SOURCE DOCUMENT =>
****************

Animals, Plants and Stones as Symbols
There are, nevertheless, similarities between the allegorical bestiary, where animals are symbols, and beast stories rooted, in part, in the Pañcatantra. In both traditions animals are anthropomorphic. The word anthromorphism is derived from the Greek ánthrōpos, meaning human, and morphē, meaning shape. In other words, literary beast are humans in disguise and, in both traditions, they are also stereotypes. The fox is wily and the phœnix symbolizes the resurrection of Christ.

****************

REQUESTS =>
A) Answer these questions from the passage on animals, plants and stones as symbols, one line each.
(i) What does the Greek word ánthrōpos mean?
(ii) What does the phœnix symbolize?
(iii) Besides being anthropomorphic, what are animals in both traditions?
B) Summarize the passage on animals, plants and stones as symbols in two sentences.
C) Carry on the passage on animals, plants and stones as symbols from where it stops.

AVAILABLE DATA =>

****************

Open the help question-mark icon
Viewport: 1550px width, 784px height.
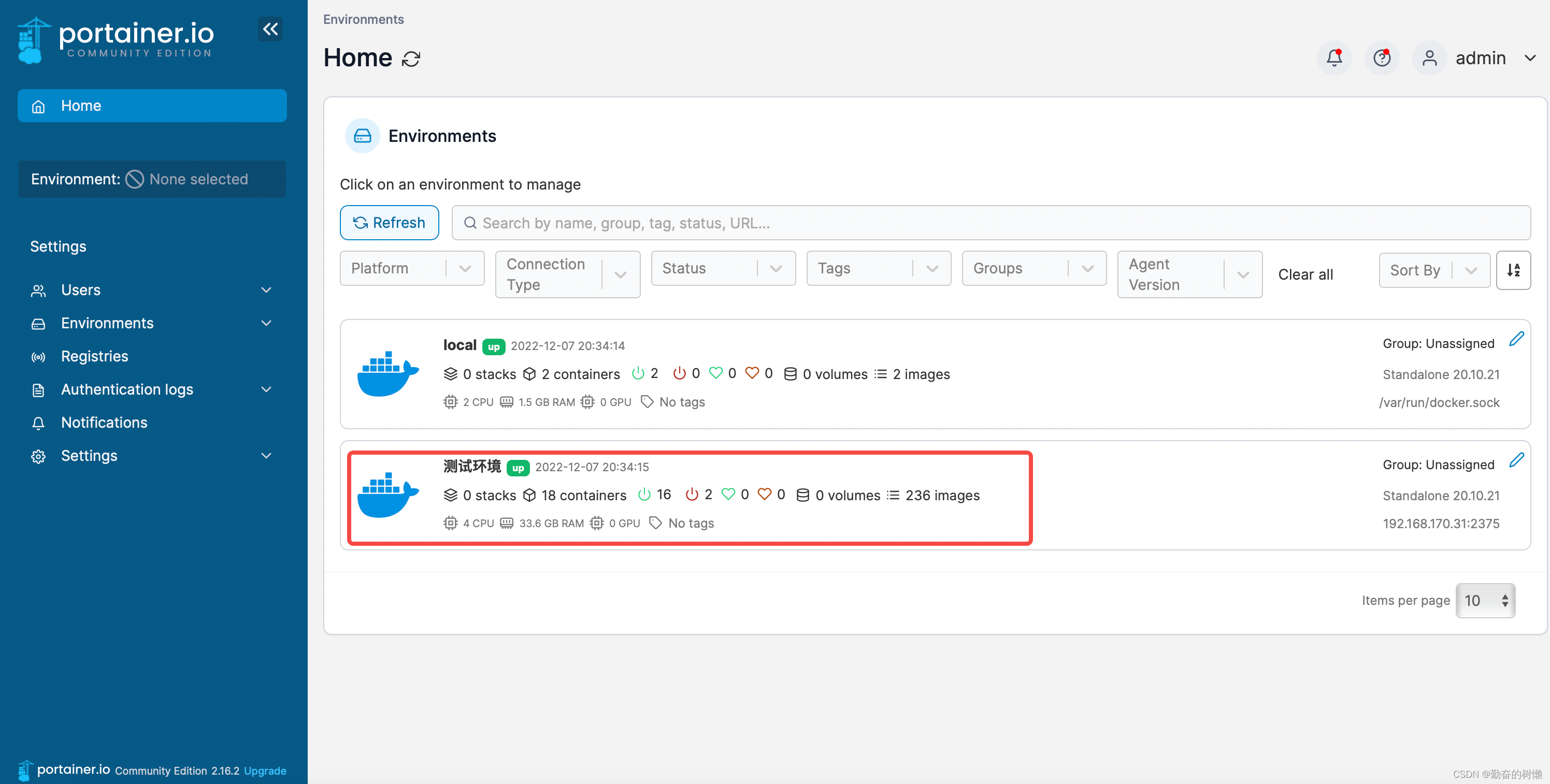1382,58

****************

ANSWERS TO THE PROBLEMS =>
A)
(i) Human.
(ii) The resurrection of Christ.
(iii) Stereotypes.

B) The allegorical bestiary, where animals are symbols, and beast stories rooted partly in the Pañcatantra share similarities, since in both traditions animals are anthropomorphic. In both, animals are also stereotypes, such as the wily fox and the phœnix that symbolizes the resurrection of Christ.

C)
However, bestiaries differ from Reynard the Fox. In bestiaries, we have zoomorphic animals, or animals that combine human and animal features (satyrs, the Centaur and the Minotaur of Greek mythology) or animals that combine the features of many animals (Pegasus, the winged horse). In other words, our allegorical animals are as fanciful as many of Jacobus de Voragine‘s saints and martyrs. Strictly rather than poetically speaking, there is no St George. Moreover, strictly rather than poetically speaking, there are no unicorns, griffins, or dragons. Yet, fantastic animals, the phœnix, unicorns, griffins, dragons, mermaids, and others, are the denizens of bestiaries and have a reality of their own, a poetical, symbolic reality. However, they are not talking animals.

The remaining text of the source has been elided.